**Assigned task**
Return each record shown beneath, word for word.

- Opening Delimiter -

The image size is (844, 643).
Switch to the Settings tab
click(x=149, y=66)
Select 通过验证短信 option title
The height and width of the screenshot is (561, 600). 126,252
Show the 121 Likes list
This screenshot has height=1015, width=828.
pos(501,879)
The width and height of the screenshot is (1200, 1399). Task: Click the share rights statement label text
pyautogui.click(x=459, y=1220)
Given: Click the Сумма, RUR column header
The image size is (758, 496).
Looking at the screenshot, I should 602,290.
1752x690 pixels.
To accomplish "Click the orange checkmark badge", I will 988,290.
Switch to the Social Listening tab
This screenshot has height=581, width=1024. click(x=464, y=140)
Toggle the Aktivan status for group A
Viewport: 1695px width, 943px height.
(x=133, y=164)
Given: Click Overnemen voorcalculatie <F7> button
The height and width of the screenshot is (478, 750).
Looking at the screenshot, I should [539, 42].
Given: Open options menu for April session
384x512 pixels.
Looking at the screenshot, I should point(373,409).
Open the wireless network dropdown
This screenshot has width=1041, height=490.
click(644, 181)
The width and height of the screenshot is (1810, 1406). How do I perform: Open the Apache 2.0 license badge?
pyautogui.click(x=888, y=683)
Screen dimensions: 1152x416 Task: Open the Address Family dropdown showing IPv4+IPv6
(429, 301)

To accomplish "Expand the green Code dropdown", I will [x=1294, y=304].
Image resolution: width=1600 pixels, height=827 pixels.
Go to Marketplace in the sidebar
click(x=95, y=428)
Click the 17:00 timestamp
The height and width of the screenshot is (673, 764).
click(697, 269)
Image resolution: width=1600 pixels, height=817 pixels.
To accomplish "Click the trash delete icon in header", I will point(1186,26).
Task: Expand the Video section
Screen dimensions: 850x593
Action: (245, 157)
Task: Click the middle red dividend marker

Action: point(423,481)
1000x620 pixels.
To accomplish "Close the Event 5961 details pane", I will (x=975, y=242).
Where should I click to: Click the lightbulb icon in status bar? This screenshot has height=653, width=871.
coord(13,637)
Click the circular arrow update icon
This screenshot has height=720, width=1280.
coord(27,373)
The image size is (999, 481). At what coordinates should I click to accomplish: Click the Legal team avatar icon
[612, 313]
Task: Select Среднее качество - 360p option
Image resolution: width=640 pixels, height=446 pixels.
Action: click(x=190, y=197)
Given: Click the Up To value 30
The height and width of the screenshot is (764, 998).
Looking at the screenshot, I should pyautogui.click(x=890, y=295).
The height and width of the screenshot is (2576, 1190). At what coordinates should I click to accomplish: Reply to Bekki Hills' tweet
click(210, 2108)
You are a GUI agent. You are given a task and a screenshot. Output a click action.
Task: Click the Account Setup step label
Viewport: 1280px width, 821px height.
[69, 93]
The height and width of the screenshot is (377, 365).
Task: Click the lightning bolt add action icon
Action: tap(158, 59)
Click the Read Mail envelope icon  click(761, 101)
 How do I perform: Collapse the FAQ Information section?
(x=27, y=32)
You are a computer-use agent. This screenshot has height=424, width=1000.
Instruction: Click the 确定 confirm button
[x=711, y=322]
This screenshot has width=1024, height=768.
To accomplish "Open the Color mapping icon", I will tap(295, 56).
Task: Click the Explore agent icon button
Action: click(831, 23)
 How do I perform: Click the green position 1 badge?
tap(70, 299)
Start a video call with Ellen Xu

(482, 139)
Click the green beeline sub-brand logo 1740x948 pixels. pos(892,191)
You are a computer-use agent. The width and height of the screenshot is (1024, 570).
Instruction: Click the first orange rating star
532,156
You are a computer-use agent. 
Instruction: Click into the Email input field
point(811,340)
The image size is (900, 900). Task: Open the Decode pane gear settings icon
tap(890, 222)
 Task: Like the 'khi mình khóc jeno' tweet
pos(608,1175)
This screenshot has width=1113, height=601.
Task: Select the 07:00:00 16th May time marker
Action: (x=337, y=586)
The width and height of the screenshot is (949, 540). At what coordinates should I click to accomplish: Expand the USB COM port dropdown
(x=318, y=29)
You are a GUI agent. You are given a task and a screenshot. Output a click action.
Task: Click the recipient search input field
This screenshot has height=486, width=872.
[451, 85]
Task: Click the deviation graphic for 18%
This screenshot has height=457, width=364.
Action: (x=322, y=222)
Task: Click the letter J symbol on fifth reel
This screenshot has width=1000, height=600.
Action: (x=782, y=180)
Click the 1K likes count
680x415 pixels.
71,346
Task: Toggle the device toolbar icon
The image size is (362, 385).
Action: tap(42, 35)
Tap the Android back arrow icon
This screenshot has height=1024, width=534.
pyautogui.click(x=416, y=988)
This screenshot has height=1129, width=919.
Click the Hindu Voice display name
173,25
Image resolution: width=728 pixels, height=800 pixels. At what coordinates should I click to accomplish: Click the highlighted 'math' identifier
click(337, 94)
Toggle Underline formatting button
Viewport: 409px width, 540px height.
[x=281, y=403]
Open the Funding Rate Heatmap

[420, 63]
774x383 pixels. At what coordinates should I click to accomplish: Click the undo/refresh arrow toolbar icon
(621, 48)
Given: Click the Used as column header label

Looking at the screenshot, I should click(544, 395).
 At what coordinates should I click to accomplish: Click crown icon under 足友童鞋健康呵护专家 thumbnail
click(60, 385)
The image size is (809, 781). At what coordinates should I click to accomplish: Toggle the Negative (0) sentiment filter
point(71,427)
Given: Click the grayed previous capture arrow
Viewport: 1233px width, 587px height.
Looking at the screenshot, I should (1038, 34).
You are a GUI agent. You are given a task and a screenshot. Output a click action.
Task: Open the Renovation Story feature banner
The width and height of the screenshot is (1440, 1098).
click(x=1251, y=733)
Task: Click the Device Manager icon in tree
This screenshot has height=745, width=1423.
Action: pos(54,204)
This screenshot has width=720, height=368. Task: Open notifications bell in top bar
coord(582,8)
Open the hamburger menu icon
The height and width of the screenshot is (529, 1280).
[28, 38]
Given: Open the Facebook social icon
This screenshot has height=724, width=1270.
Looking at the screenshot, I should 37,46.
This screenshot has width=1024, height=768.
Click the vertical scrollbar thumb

- Closing Delimiter -

**Task solution**
The image size is (844, 643).
Switch to the Settings tab
click(x=149, y=66)
Select 通过验证短信 option title
The height and width of the screenshot is (561, 600). 126,252
Show the 121 Likes list
This screenshot has height=1015, width=828.
pos(501,879)
The width and height of the screenshot is (1200, 1399). Task: Click the share rights statement label text
pyautogui.click(x=459, y=1220)
Given: Click the Сумма, RUR column header
The image size is (758, 496).
Looking at the screenshot, I should 602,290.
1752x690 pixels.
To accomplish "Click the orange checkmark badge", I will 988,290.
Switch to the Social Listening tab
This screenshot has height=581, width=1024. click(x=464, y=140)
Toggle the Aktivan status for group A
Viewport: 1695px width, 943px height.
(x=133, y=164)
Given: Click Overnemen voorcalculatie <F7> button
The height and width of the screenshot is (478, 750).
Looking at the screenshot, I should [539, 42].
Given: Open options menu for April session
384x512 pixels.
Looking at the screenshot, I should point(373,409).
Open the wireless network dropdown
This screenshot has width=1041, height=490.
click(644, 181)
The width and height of the screenshot is (1810, 1406). How do I perform: Open the Apache 2.0 license badge?
pyautogui.click(x=888, y=683)
Screen dimensions: 1152x416 Task: Open the Address Family dropdown showing IPv4+IPv6
(429, 301)

To accomplish "Expand the green Code dropdown", I will [x=1294, y=304].
Image resolution: width=1600 pixels, height=827 pixels.
Go to Marketplace in the sidebar
click(x=95, y=428)
Click the 17:00 timestamp
The height and width of the screenshot is (673, 764).
click(697, 269)
Image resolution: width=1600 pixels, height=817 pixels.
To accomplish "Click the trash delete icon in header", I will point(1186,26).
Task: Expand the Video section
Screen dimensions: 850x593
Action: (245, 157)
Task: Click the middle red dividend marker

Action: point(423,481)
1000x620 pixels.
To accomplish "Close the Event 5961 details pane", I will (x=975, y=242).
Where should I click to: Click the lightbulb icon in status bar? This screenshot has height=653, width=871.
coord(13,637)
Click the circular arrow update icon
This screenshot has height=720, width=1280.
coord(27,373)
The image size is (999, 481). At what coordinates should I click to accomplish: Click the Legal team avatar icon
[612, 313]
Task: Select Среднее качество - 360p option
Image resolution: width=640 pixels, height=446 pixels.
Action: click(x=190, y=197)
Given: Click the Up To value 30
The height and width of the screenshot is (764, 998).
Looking at the screenshot, I should pyautogui.click(x=890, y=295).
The height and width of the screenshot is (2576, 1190). At what coordinates should I click to accomplish: Reply to Bekki Hills' tweet
click(210, 2108)
You are a GUI agent. You are given a task and a screenshot. Output a click action.
Task: Click the Account Setup step label
Viewport: 1280px width, 821px height.
[69, 93]
The height and width of the screenshot is (377, 365).
Task: Click the lightning bolt add action icon
Action: tap(158, 59)
Click the Read Mail envelope icon  click(761, 101)
 How do I perform: Collapse the FAQ Information section?
(x=27, y=32)
You are a computer-use agent. This screenshot has height=424, width=1000.
Instruction: Click the 确定 confirm button
[x=711, y=322]
This screenshot has width=1024, height=768.
To accomplish "Open the Color mapping icon", I will tap(295, 56).
Task: Click the Explore agent icon button
Action: click(831, 23)
 How do I perform: Click the green position 1 badge?
tap(70, 299)
Start a video call with Ellen Xu

(482, 139)
Click the green beeline sub-brand logo 1740x948 pixels. pos(892,191)
You are a computer-use agent. The width and height of the screenshot is (1024, 570).
Instruction: Click the first orange rating star
532,156
You are a computer-use agent. 
Instruction: Click into the Email input field
point(811,340)
The image size is (900, 900). Task: Open the Decode pane gear settings icon
tap(890, 222)
 Task: Like the 'khi mình khóc jeno' tweet
pos(608,1175)
This screenshot has width=1113, height=601.
Task: Select the 07:00:00 16th May time marker
Action: (x=337, y=586)
The width and height of the screenshot is (949, 540). At what coordinates should I click to accomplish: Expand the USB COM port dropdown
(x=318, y=29)
You are a GUI agent. You are given a task and a screenshot. Output a click action.
Task: Click the recipient search input field
This screenshot has height=486, width=872.
[451, 85]
Task: Click the deviation graphic for 18%
This screenshot has height=457, width=364.
Action: (x=322, y=222)
Task: Click the letter J symbol on fifth reel
This screenshot has width=1000, height=600.
Action: (x=782, y=180)
Click the 1K likes count
680x415 pixels.
71,346
Task: Toggle the device toolbar icon
The image size is (362, 385).
Action: tap(42, 35)
Tap the Android back arrow icon
This screenshot has height=1024, width=534.
pyautogui.click(x=416, y=988)
This screenshot has height=1129, width=919.
Click the Hindu Voice display name
173,25
Image resolution: width=728 pixels, height=800 pixels. At what coordinates should I click to accomplish: Click the highlighted 'math' identifier
click(337, 94)
Toggle Underline formatting button
Viewport: 409px width, 540px height.
[x=281, y=403]
Open the Funding Rate Heatmap

[420, 63]
774x383 pixels. At what coordinates should I click to accomplish: Click the undo/refresh arrow toolbar icon
(621, 48)
Given: Click the Used as column header label

Looking at the screenshot, I should click(544, 395).
 At what coordinates should I click to accomplish: Click crown icon under 足友童鞋健康呵护专家 thumbnail
click(60, 385)
The image size is (809, 781). At what coordinates should I click to accomplish: Toggle the Negative (0) sentiment filter
point(71,427)
Given: Click the grayed previous capture arrow
Viewport: 1233px width, 587px height.
Looking at the screenshot, I should (1038, 34).
You are a GUI agent. You are given a task and a screenshot. Output a click action.
Task: Open the Renovation Story feature banner
The width and height of the screenshot is (1440, 1098).
click(x=1251, y=733)
Task: Click the Device Manager icon in tree
This screenshot has height=745, width=1423.
Action: pos(54,204)
This screenshot has width=720, height=368. Task: Open notifications bell in top bar
coord(582,8)
Open the hamburger menu icon
The height and width of the screenshot is (529, 1280).
[28, 38]
Given: Open the Facebook social icon
This screenshot has height=724, width=1270.
Looking at the screenshot, I should 37,46.
This screenshot has width=1024, height=768.
Click the vertical scrollbar thumb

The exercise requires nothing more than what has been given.